Replace "purple" with "violet" in the rows below, starting at the line containing "The image size is (1415, 840)." and ending after the line containing "tap(226, 224)". Reproduce only those lines, with everything else left as it is.

--- START STORED ROWS ---

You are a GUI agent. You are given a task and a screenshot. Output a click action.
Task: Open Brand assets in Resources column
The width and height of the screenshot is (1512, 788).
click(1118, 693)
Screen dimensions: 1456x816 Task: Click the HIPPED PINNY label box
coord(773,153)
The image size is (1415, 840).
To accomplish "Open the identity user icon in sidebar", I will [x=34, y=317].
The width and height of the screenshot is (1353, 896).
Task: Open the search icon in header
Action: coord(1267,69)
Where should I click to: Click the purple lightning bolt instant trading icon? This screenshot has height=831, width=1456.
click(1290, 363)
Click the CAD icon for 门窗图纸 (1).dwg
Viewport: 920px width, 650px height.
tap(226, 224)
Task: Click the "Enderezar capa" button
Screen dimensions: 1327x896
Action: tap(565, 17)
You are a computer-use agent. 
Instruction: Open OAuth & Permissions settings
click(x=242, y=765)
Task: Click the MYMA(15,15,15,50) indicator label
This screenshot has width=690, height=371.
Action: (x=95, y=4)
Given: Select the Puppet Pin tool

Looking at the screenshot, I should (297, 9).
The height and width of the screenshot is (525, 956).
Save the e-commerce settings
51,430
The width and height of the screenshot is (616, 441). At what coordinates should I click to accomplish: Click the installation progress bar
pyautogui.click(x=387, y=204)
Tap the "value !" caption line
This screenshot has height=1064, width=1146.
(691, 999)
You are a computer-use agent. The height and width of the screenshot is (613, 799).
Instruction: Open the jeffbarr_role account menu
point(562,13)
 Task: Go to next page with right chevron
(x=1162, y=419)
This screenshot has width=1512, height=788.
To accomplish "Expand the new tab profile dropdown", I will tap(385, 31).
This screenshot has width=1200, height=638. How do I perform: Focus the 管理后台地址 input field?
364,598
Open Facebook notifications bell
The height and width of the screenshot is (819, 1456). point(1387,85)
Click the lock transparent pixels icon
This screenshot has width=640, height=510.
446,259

--- END STORED ROWS ---

**TASK OUTPUT**:
The image size is (1415, 840).
To accomplish "Open the identity user icon in sidebar", I will [x=34, y=317].
The width and height of the screenshot is (1353, 896).
Task: Open the search icon in header
Action: coord(1267,69)
Where should I click to: Click the violet lightning bolt instant trading icon? This screenshot has height=831, width=1456.
click(1290, 363)
Click the CAD icon for 门窗图纸 (1).dwg
Viewport: 920px width, 650px height.
tap(226, 224)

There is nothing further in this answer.